= Beginning of Section =

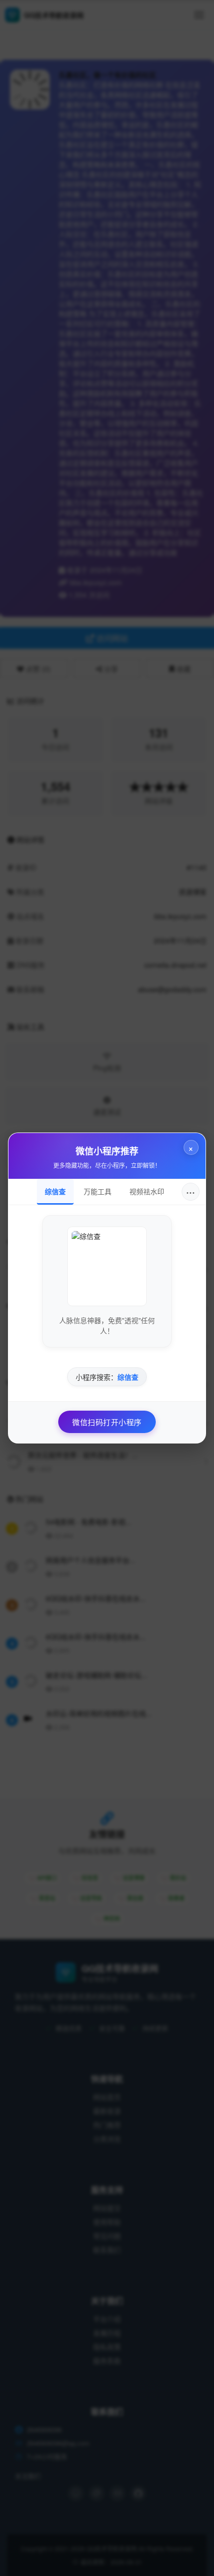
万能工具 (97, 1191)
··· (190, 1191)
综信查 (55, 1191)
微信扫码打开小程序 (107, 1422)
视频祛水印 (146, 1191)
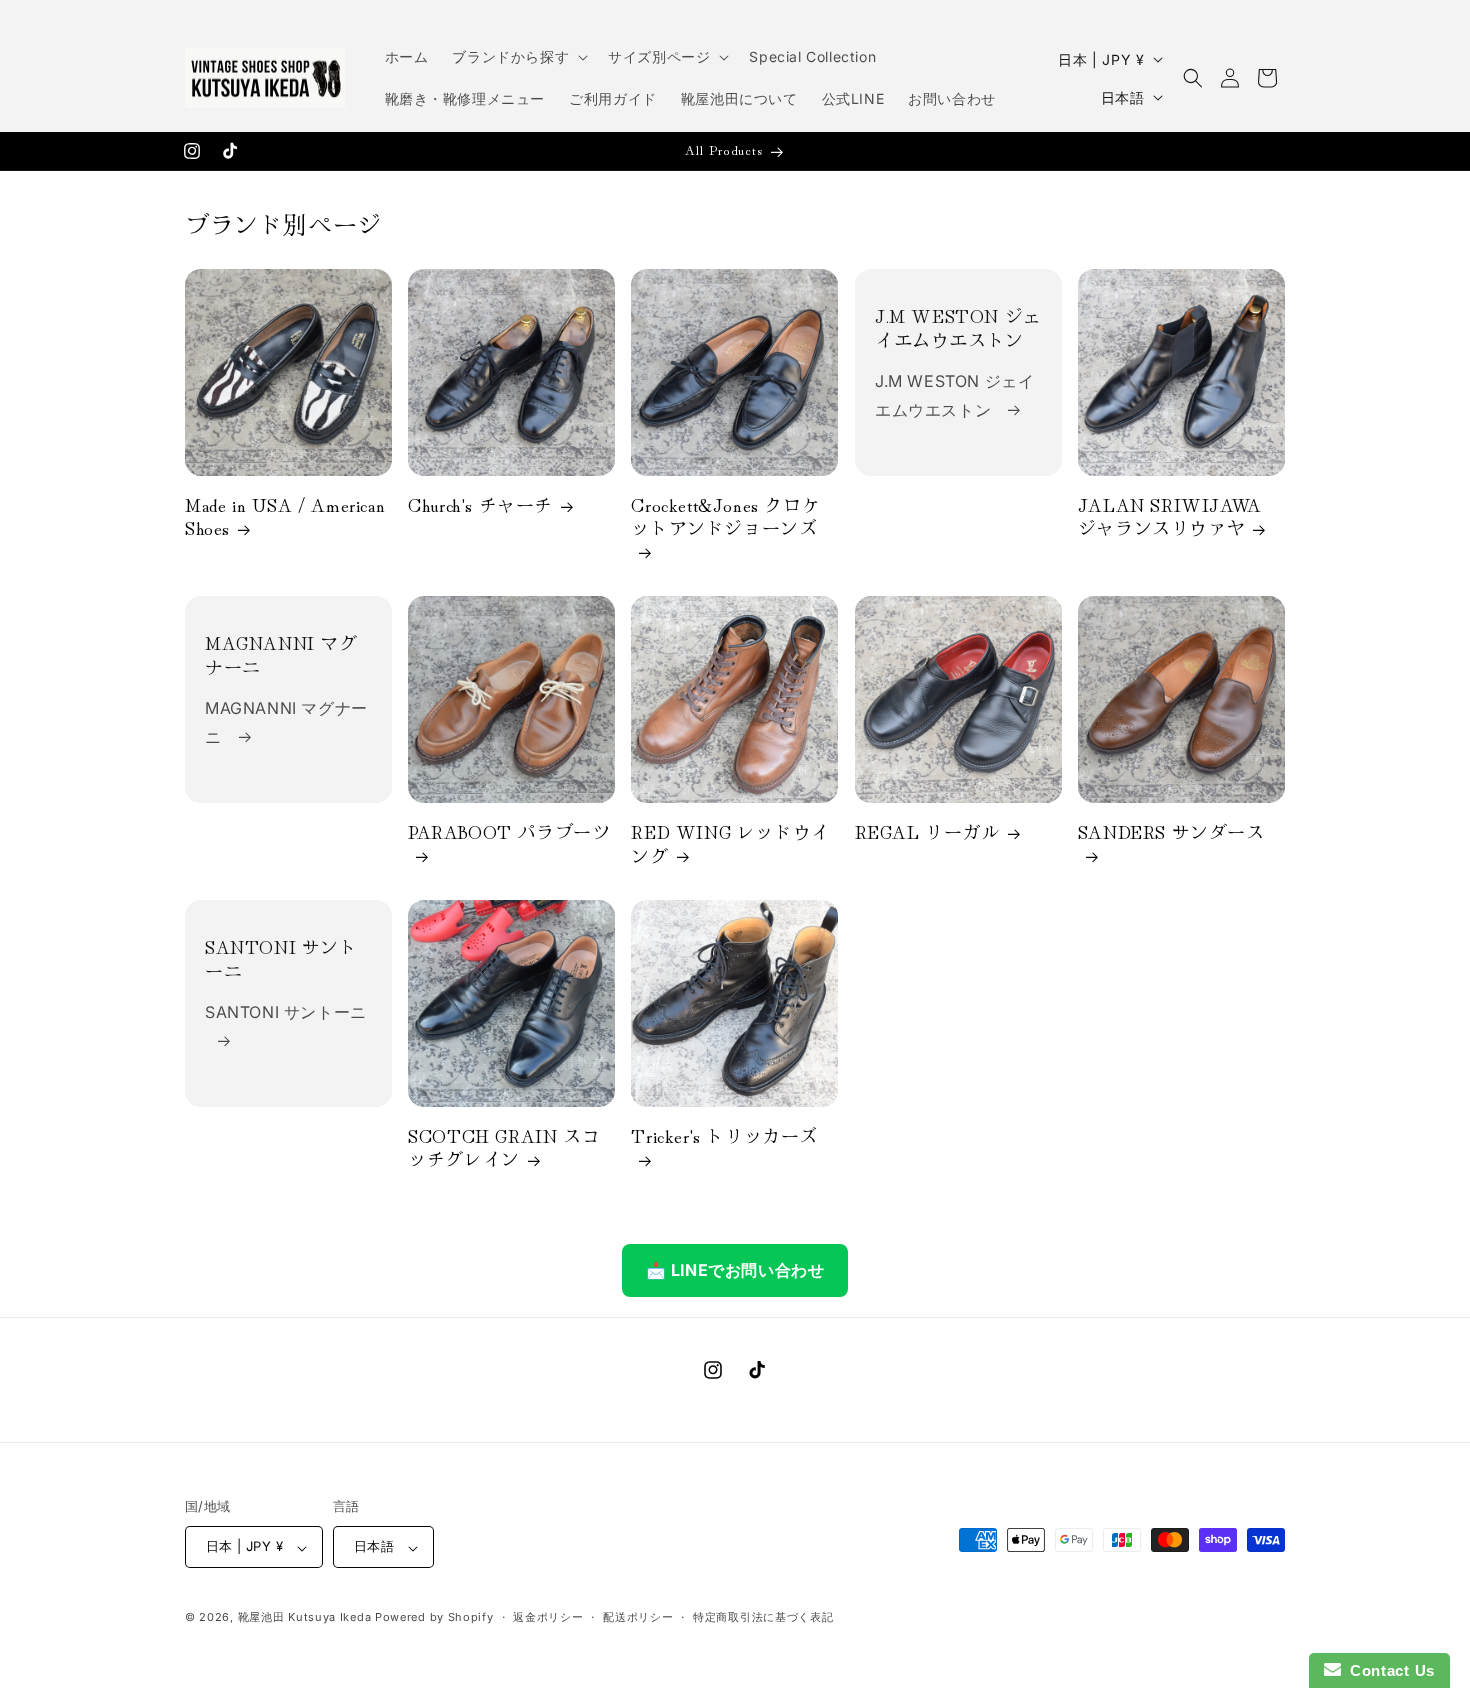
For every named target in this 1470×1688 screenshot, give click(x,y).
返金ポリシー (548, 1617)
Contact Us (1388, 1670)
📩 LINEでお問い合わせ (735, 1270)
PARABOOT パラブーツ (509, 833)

= End of Section =
= Beginning of Section =

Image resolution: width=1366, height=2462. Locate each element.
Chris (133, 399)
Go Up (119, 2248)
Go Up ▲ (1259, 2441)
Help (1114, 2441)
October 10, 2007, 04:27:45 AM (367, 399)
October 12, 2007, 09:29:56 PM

= End of Section =

What to produce: In the listing above, locate the line containing "For every named" and the line containing "PARABOOT パラブーツ (509, 833)". Extract those two lines and every line between them, exactly as written, and only those.

Written response:
For every named target in this 1470×1688 screenshot, give click(x,y).
返金ポリシー (548, 1617)
Contact Us (1388, 1670)
📩 LINEでお問い合わせ (735, 1270)
PARABOOT パラブーツ (509, 833)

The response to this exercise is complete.